La situation financière de la Fareas, fondation à laquelle le canton de Vaud a confié l'accueil de ses requérants d'asile, est encore plus délicate que prévu. A la suite d'erreurs de gestion constatées l'an dernier et remontant à 1995, ses responsables s'attendaient à devoir rembourser à la Confédération 8 millions de francs de forfaits d'assistance indûment perçus. Des provisions en conséquence avaient été faites (Le Temps du 20 octobre). Mais au milieu du mois de janvier, le rapport du Contrôle fédéral des finances a apporté une très mauvaise nouvelle: Berne ne réclame pas 8, mais bien 20 millions de francs.

La hausse de la facture met le canton de Vaud dans une situation désagréable.

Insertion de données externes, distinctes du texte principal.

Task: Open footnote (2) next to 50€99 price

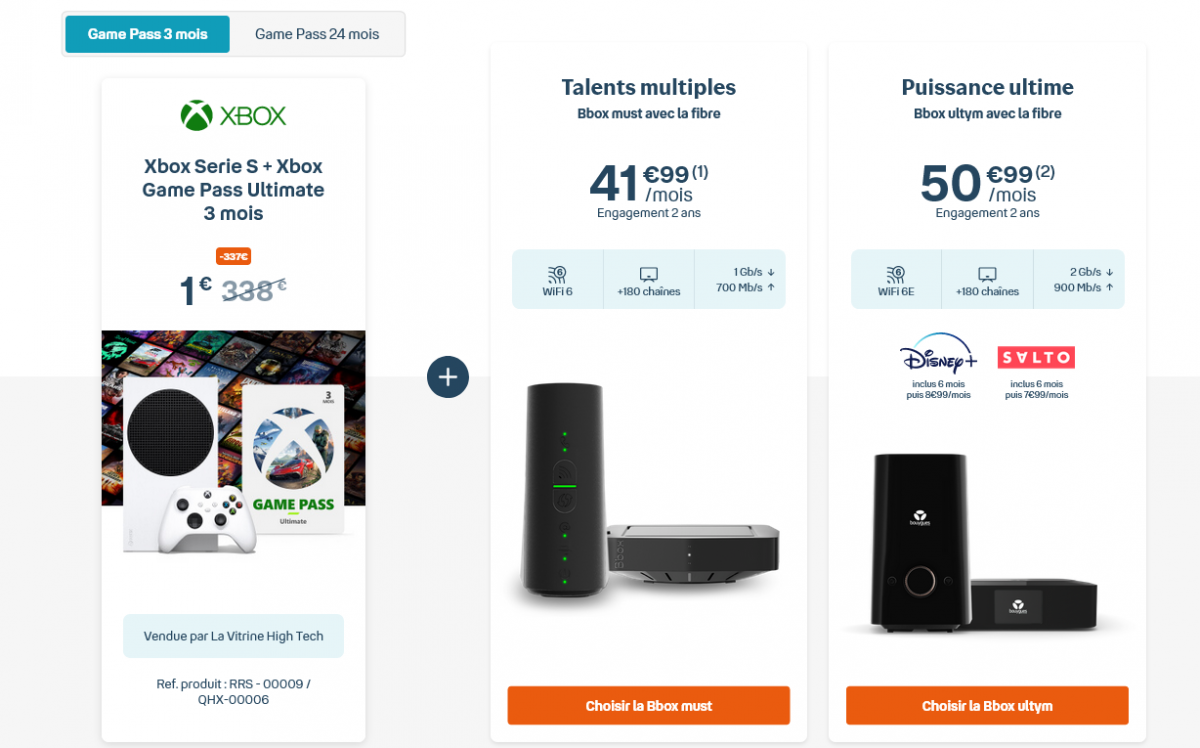Action: (1045, 172)
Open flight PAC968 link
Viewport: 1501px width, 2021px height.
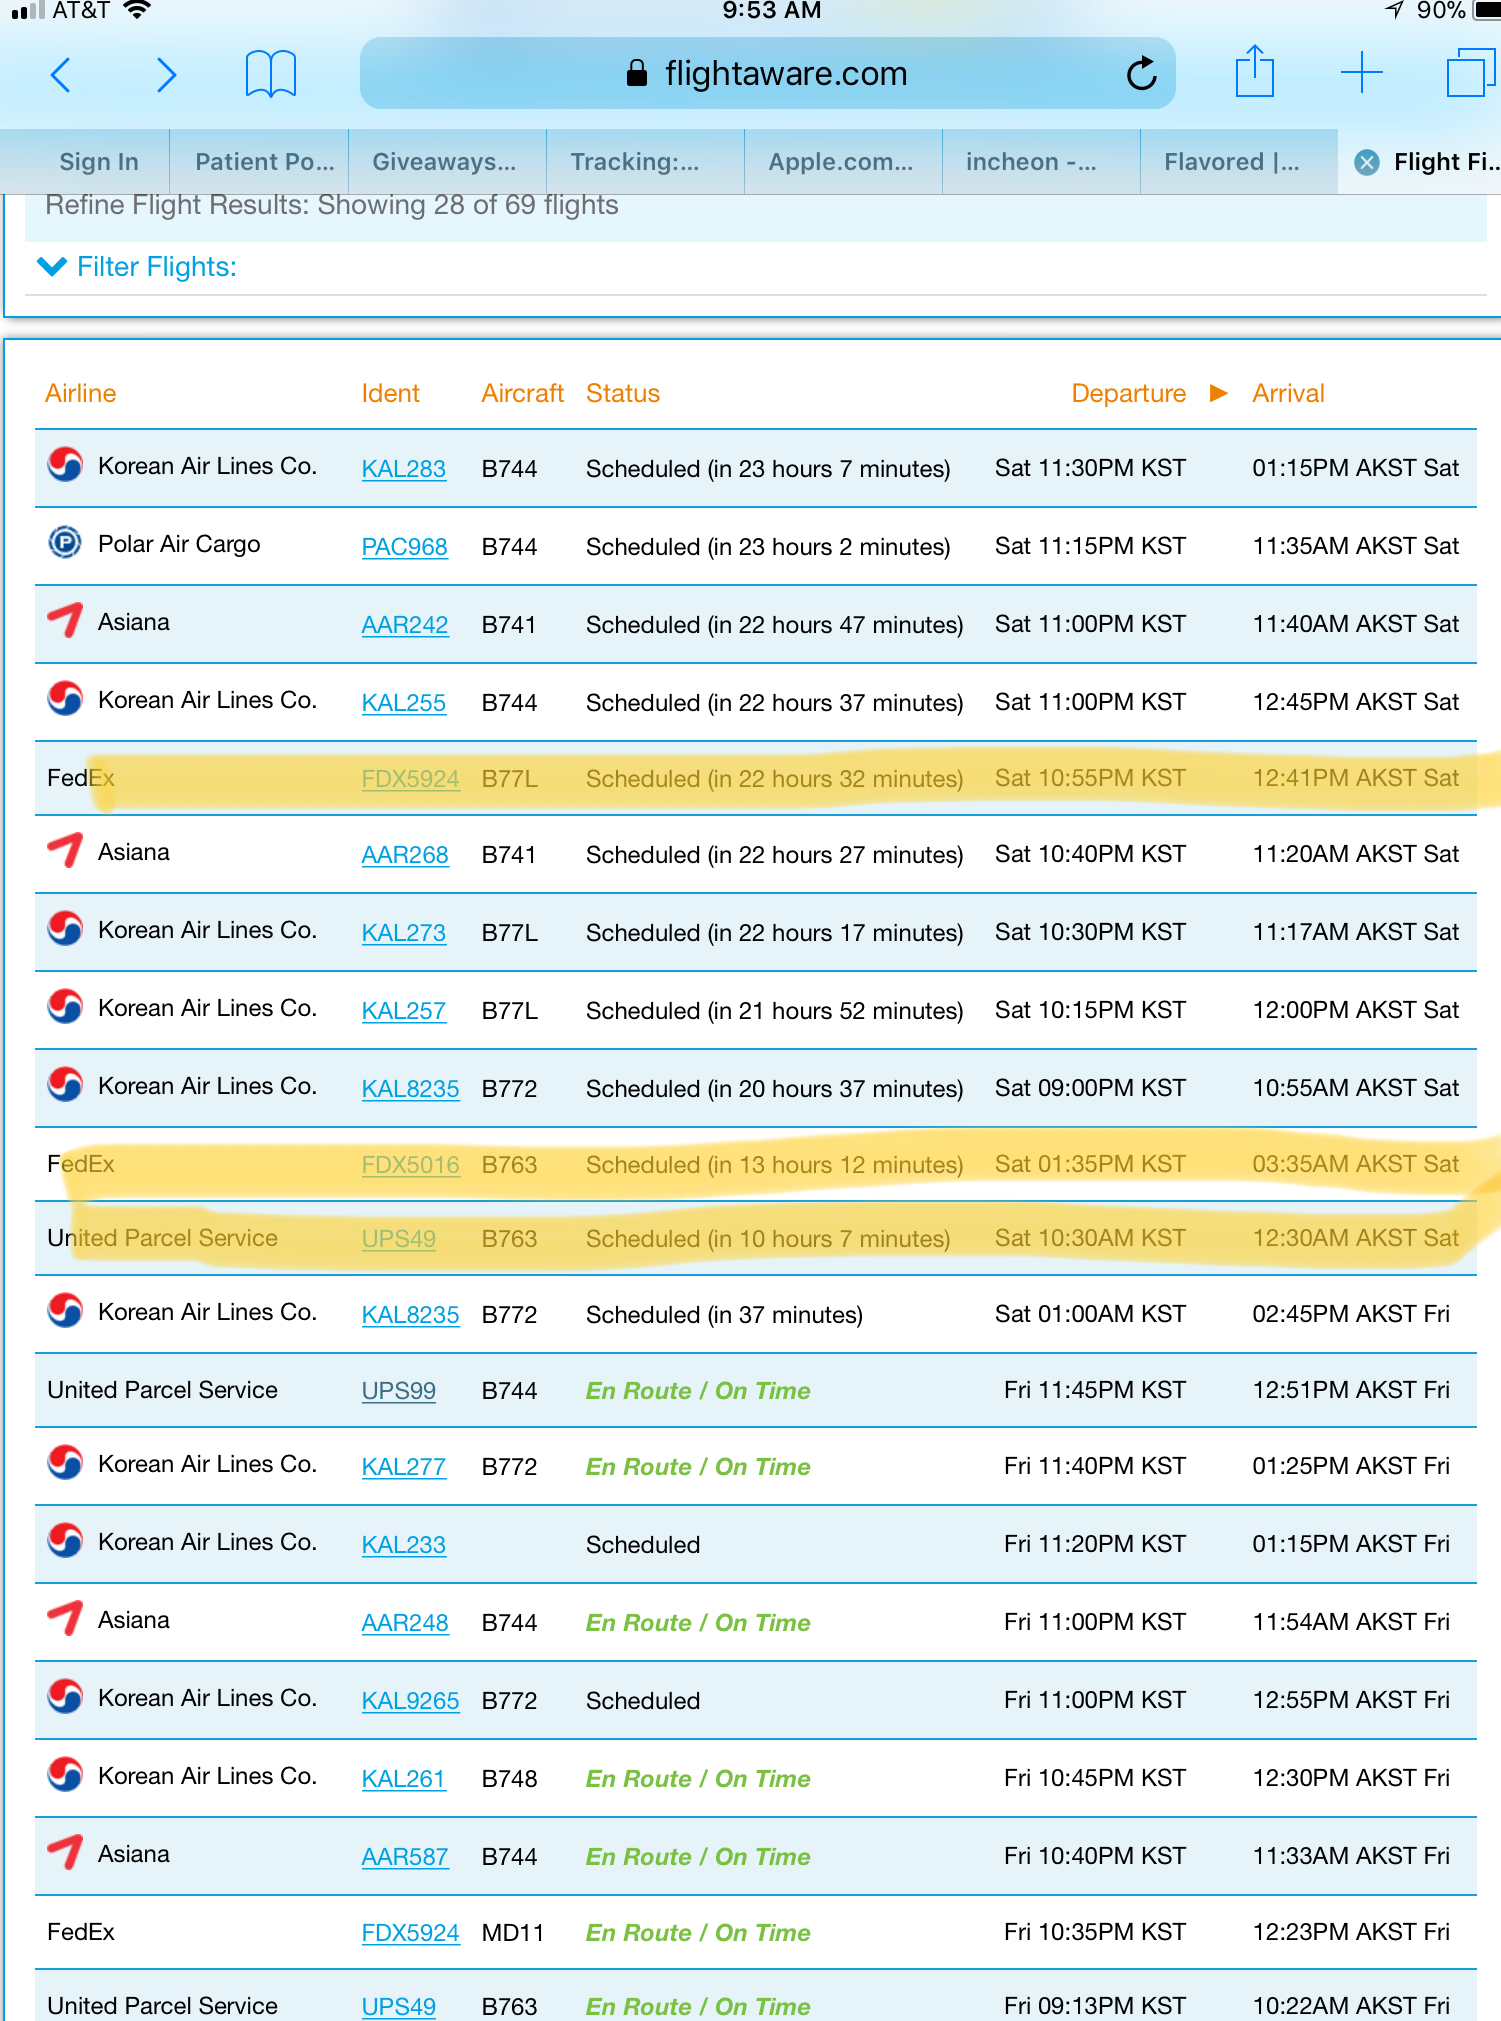pyautogui.click(x=404, y=547)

C'est à travers ses caisses que les sommes ont transité, et c'est à lui que Berne réclame les indemnités perçues en trop, généralement pour des requérants ayant déjà quitté le canton ou devenus financièrement autonomes. «Toutes les mesures visant à sauvegarder les intérêts du canton seront prises», annonce Charles-Louis Rochat, conseiller d'Etat en charge du Département de la santé et de l'action sociale.

L'une d'elles consiste à passer à la loupe les calculs de la Confédération. «C'est la première fois que le Contrôle fédéral des finances procède à une telle vérification, et nous voulons être sûrs de sa méthode», dit Charles-Louis Rochat. Sur ce point, Vaud devrait répondre à la Confédération d'ici à mi-février.

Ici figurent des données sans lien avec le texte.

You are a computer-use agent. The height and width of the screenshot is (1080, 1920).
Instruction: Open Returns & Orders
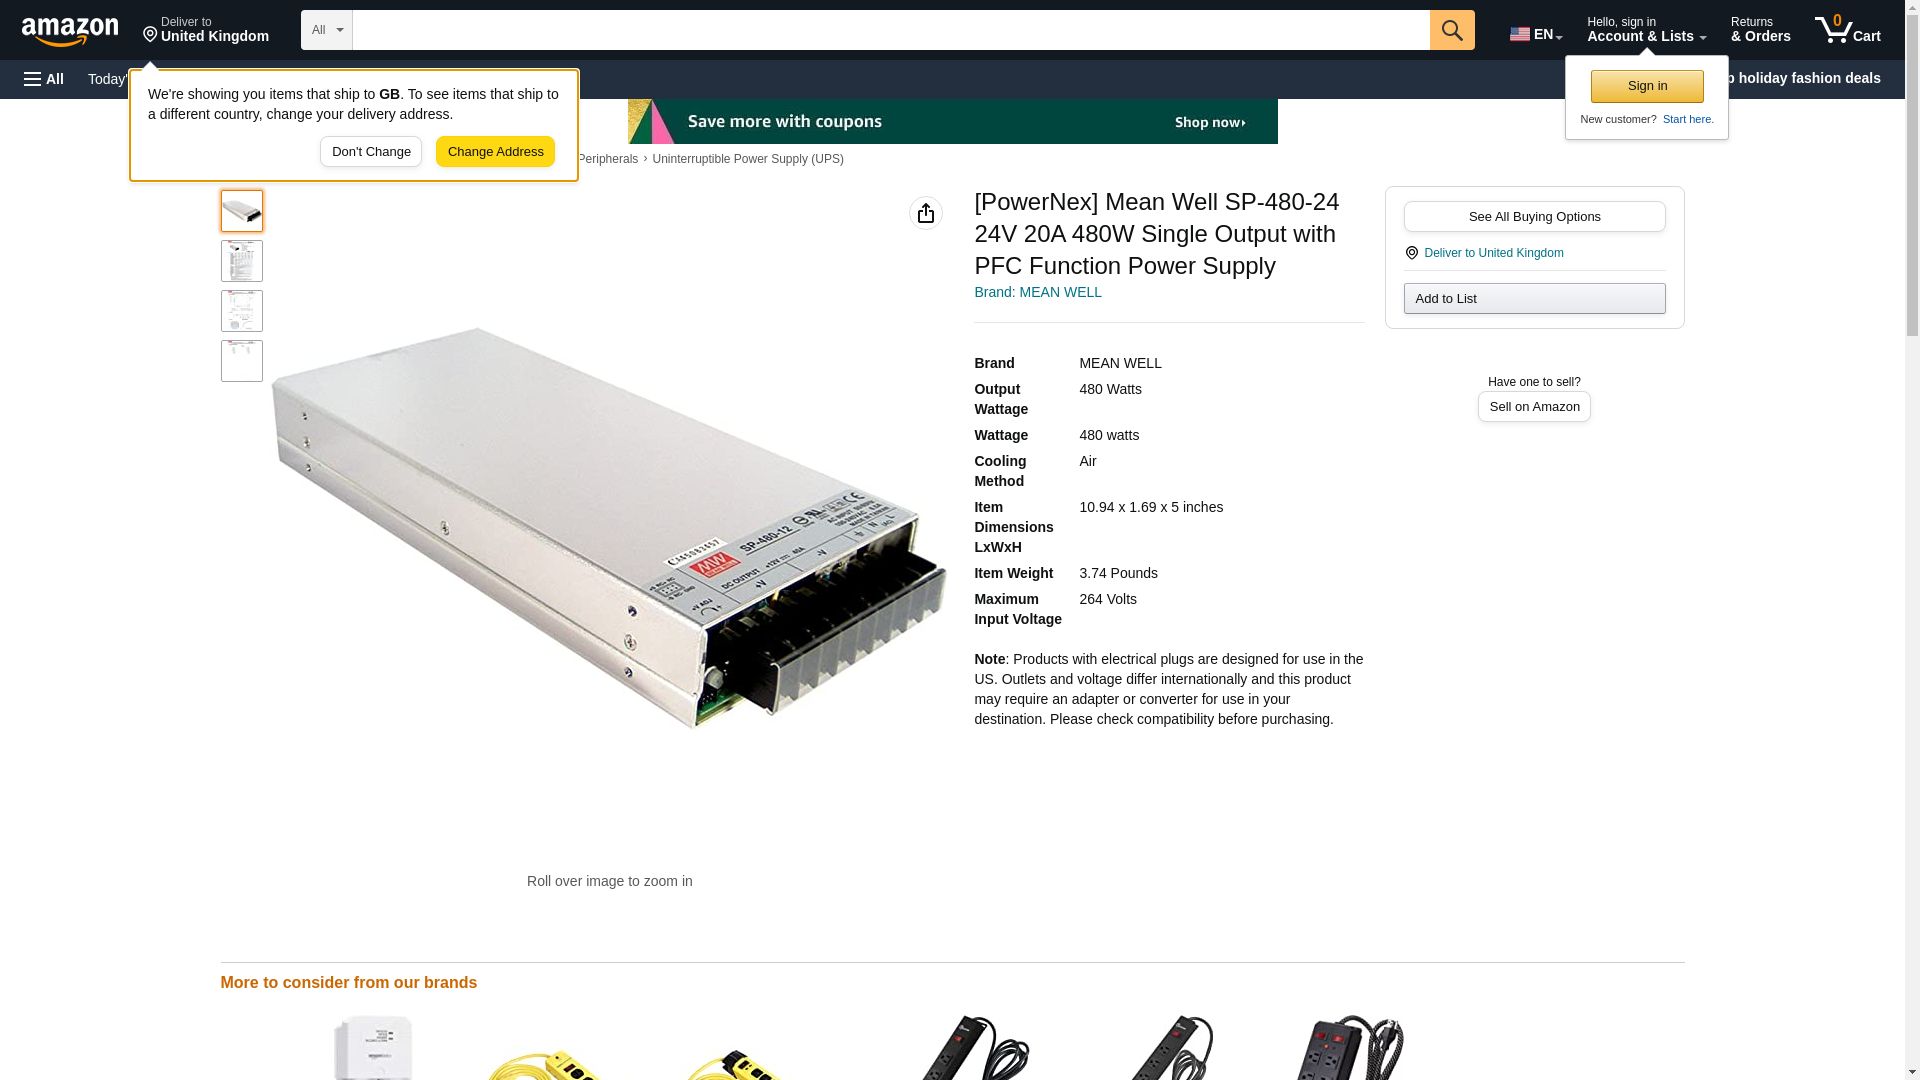1761,30
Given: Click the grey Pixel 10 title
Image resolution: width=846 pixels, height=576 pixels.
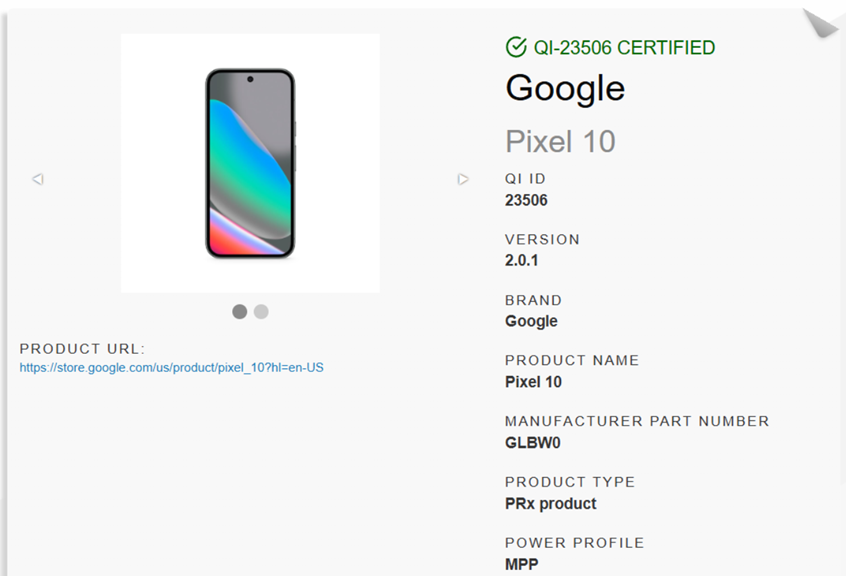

Le canton aimerait surtout savoir si la Fareas pourra honorer son énorme dette. La fondation dispose d'une fortune de 22 immeubles totalisant 232 appartements, qui figurait à son bilan 2000 pour une somme de 21 millions. Une expertise de ces immeubles a été lancée par les responsables cantonaux, mais le résultat de celle-ci n'est pas encore connu. Victime d'une crise de croissance aiguë à la suite de l'explosion du nombre des demandes d'asile, la Fareas avait déjà fait l'objet d'un audit du Contrôle cantonal des finances en 1999. Elle a depuis entrepris de réorganiser complètement sa gestion et son contrôle interne.